Je dis ça, je ne dis rien. Ils sont plus malins que cela. Ils respectent formellement les délais de paiement mais seulement une fois que la facture est dans le circuit… Vas-y qu’on t’impose un fastidieux parcours du combattant, entre leur ERP supposé faciliter les choses, le libellé qui n’est pas le bon, l’OCR qui n’a pas reconnu ton code, etc…

Bref, TA procédure, que TU imposes, et qui allonge inévitablement le délai réel de paiement et qui, en plus, mobilise le temps de travail du fournisseur. C’est RSE compatible ça ?

Et les clients, quand tu fais de la shrinkflation, tu sais cette pratique qui consiste à modifier sans prévenir la taille des contenants de tes produits pour glisser une augmentation de prix en mode pas vu pas pris… Pas très RSE ça non ?

Ou quand par tous les moyens possibles et imaginables tu cherches à décourager le client qui entend obtenir réparation d’un service mal délivré… En jouant d’un dédale sur un site Internet où tu mets des heures à trouver là où ça se passe, où tu te bats avec un bot dont l’intelligence est plus qu’artificielle, où tu as un formulaire limité à un nombre de caractères tels que tu n’as même pas la place d’écrire bonjour…

Ah la valeur qu’on déplace, on te fait saisir à notre place. Parce que c’est ma marge, tu comprends. La loi du plus fort. Mais est-ce bien RSE compatible tout cela ?

Et les salariés… Que dire ? Par quoi commencer ?

Chef, il faudrait pas être trop long…

Ah bah on arrête-là la liste des questions, je pense que vous avez compris l’idée ! On ne va pas en faire toute une histoire.

Mais néanmoins, comme les questions en appellent toujours d’autres, posons-nous celle-ci, toute simple. C’est quoi être responsable ?

L’Union Européenne définit la RSE comme la « responsabilité des entreprises vis-à-vis des effets qu’elles exercent sur la société »[1].  En d’autres termes, cela englobe au fond toute la responsabilité d’un agent économique à l’égard de la planète, du monde et de la société civile.

Cela pose donc la question des conséquences de tout ce que l’on fait… Et en la matière, si faire preuve de cohérence globale est très difficile, surtout pour une grande entreprise, en avoir l’intention et faire du mieux qu’on peut en ce sens, c’est déjà bien.

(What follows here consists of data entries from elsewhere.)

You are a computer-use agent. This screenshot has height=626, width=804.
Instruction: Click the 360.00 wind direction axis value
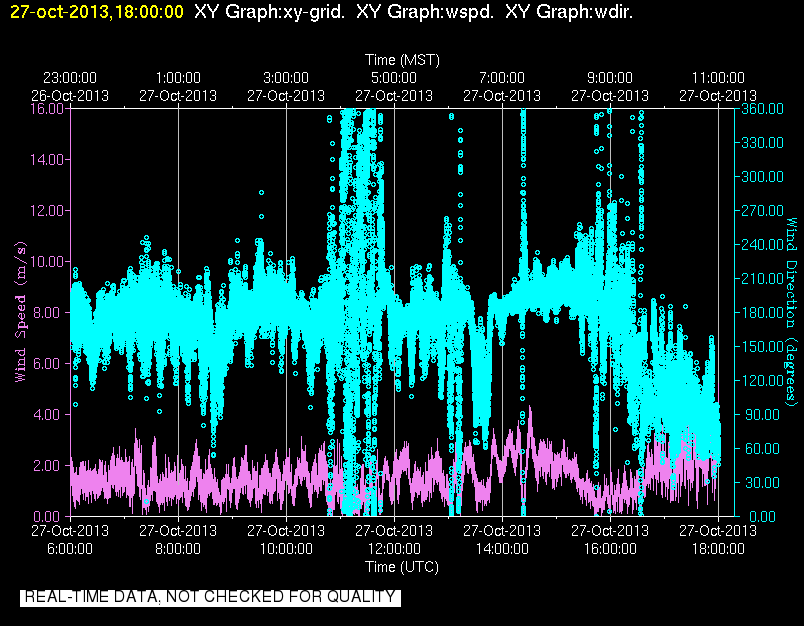tap(762, 109)
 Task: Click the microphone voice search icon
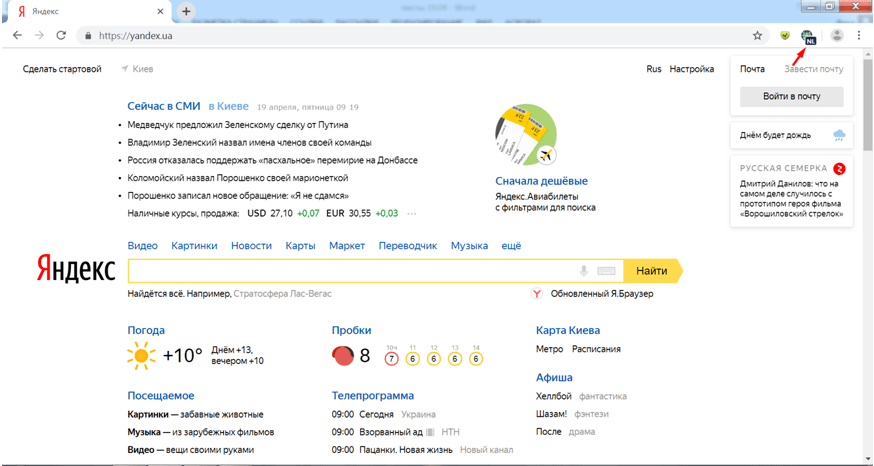pyautogui.click(x=584, y=271)
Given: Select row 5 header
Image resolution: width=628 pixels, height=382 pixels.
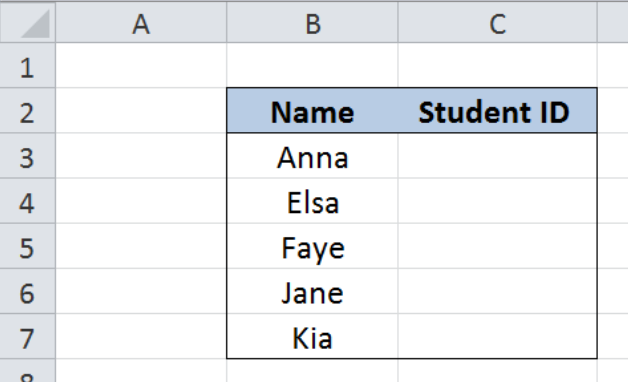Looking at the screenshot, I should point(28,246).
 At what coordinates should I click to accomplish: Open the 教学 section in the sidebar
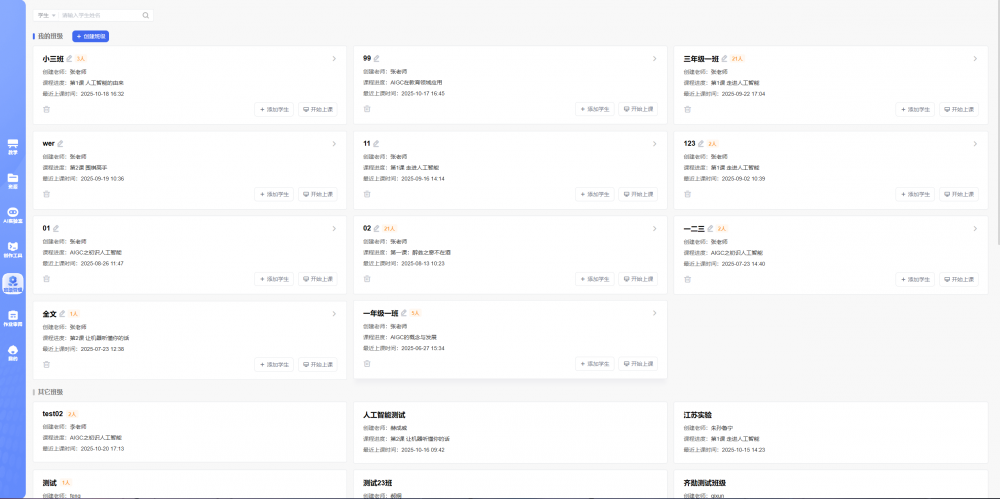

En résumé, la RSE c’est une responsabilité globale de l’entreprise à l’égard des parties prenantes au sens large. Assumer sincèrement cette responsabilité demande un examen critique de toutes ses pratiques pour s’assurer de leur cohérence avec les engagements qu’on prend sur le sujet.

J’ai bon chef ?

Oui tu as bon mais on ne va pas en faire toute une histoire

[1] Commission Européenne (2011) « Responsabilité sociale des entreprises : une nouvelle stratégie de l’UE pour la période 2011-2014 », Communication de la Commission au Parlement Européen, au Conseil, au Comité Economique Social Européen et au Comité des Régions, Bruxelles. COM (2011) 681 final, p.7.